We also considered ethanol-induced increases in cellular NADH or the production of ROS as potential mediators of ethanol action on Ca2+ signaling. Several lines of evidence that argue against a role for NADH: 1) ethanol-induced increases in NADH are maximal at ≈2 mM in the perfused liver (not shown, but see Kashiwagi et al.), whereas the effects of ethanol on agonist-induced Ca2+ oscillations are not (Figures 3B and 7B); 2) an increase in cytosolic NADH levels does not appear to affect the activity of PLC; and 3) inhibiting ALDH enhances the effects of ethanol on Ca2+ oscillations while decreasing NADH formation (Figure 7B). Acute ethanol intoxication has been reported to induce the formation of ROS in mitochondria. However, the effects of ethanol on agonist-induced Ca2+ signaling were not prevented by the ROS scavengers DPPD and DMTU. Notably, production of mitochondrial ROS and cell death induced by the reoxygenation of anoxic hepatocytes has been shown to be markedly suppressed by DPPD. Our data show that similar concentrations of DPPD cannot block or reverse the actions of ethanol on agonist-induced Ca2+ oscillations (Figure 7E). These data indicate that ethanol metabolism to increase NADH and stimulate ROS formation does not play a significant role in the short-term effects of ethanol on agonist-induced Ca2+ oscillations.

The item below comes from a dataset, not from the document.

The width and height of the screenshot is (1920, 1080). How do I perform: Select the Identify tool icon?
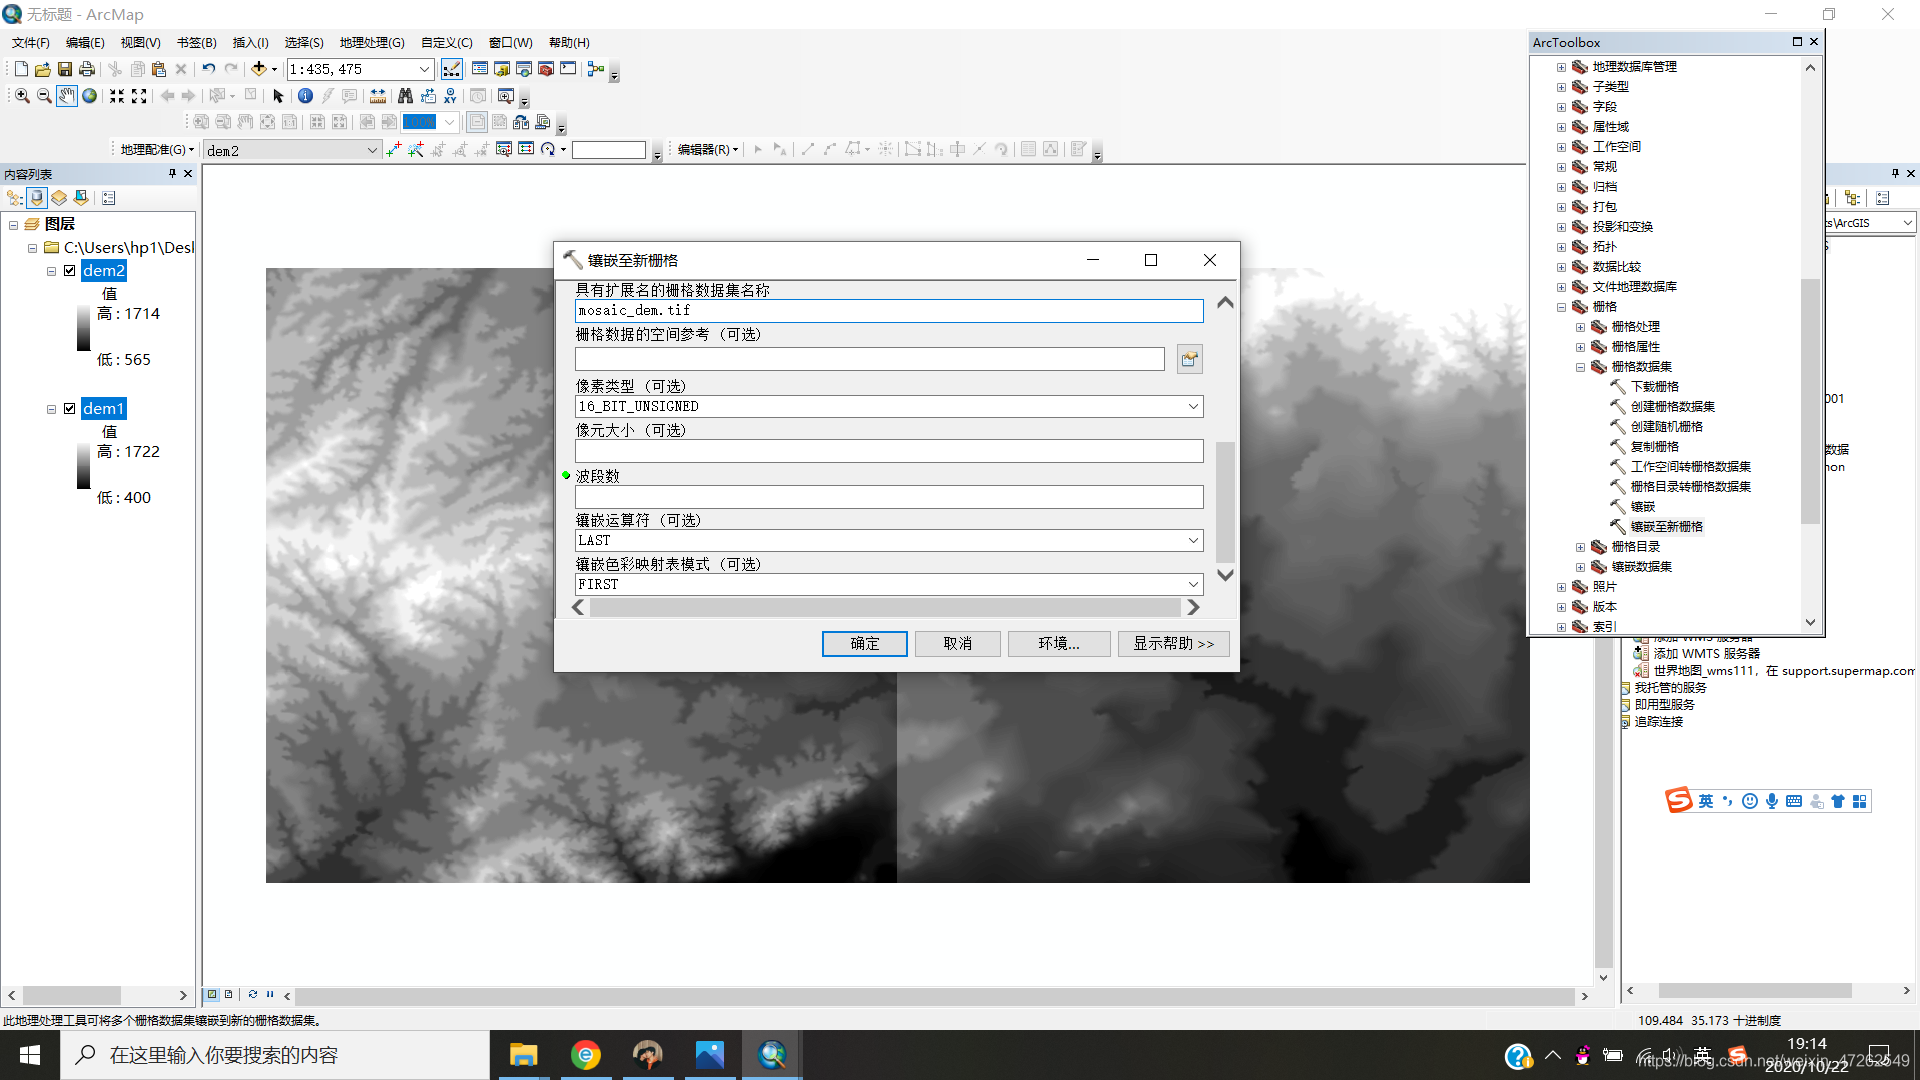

In conclusion, our data show that pharmacologically relevant concentrations of ethanol suppress receptor-stimulated PLC activity and slow down the associated oscillatory increases in both [IP3] and [Ca2+]i. We have previously demonstrated that rapid dynamic changes in IP3 levels are required to produce the repetitive, large-amplitude Ca2+ oscillations induced by PLC-linked hormones. By decreasing the rate of rise and the peak increase in [IP3], ethanol partially uncouples the positive feedback between IP3 and Ca2+ during the rising phase of the Ca2+ spike, leading to early termination of the [Ca2+]i increase or complete cessation of Ca2+ spiking. This idea is consistent with the observation that increasing the concentration of hormone, and presumably also the rates of IP3 production, reverses the effects of ethanol on the frequency of Ca2+ oscillations and amplitude of the Ca2+ spike (Figures 3 and 5). In the short term, the acute inhibitory effects of ethanol on receptor-coupled PLC will perturb the normal hormonal regulation of hepatic metabolism. However, after long-term ethanol exposure, the liver overcomes the acute inhibitory actions of ethanol on IP3 production by increasing the efficacy of hormones to stimulate PLC activity. This adaptive response would enable hepatocytes to respond to Ca2+-mobilizing hormones and increase metabolic output even in the presence of high levels of circulating ethanol. However, when blood alcohol levels fall during times of sobriety this compensatory mechanism could lead to the overstimulation of receptor-coupled PLC and hyperactivation of downstream Ca2+ and PKC-sensitive targets.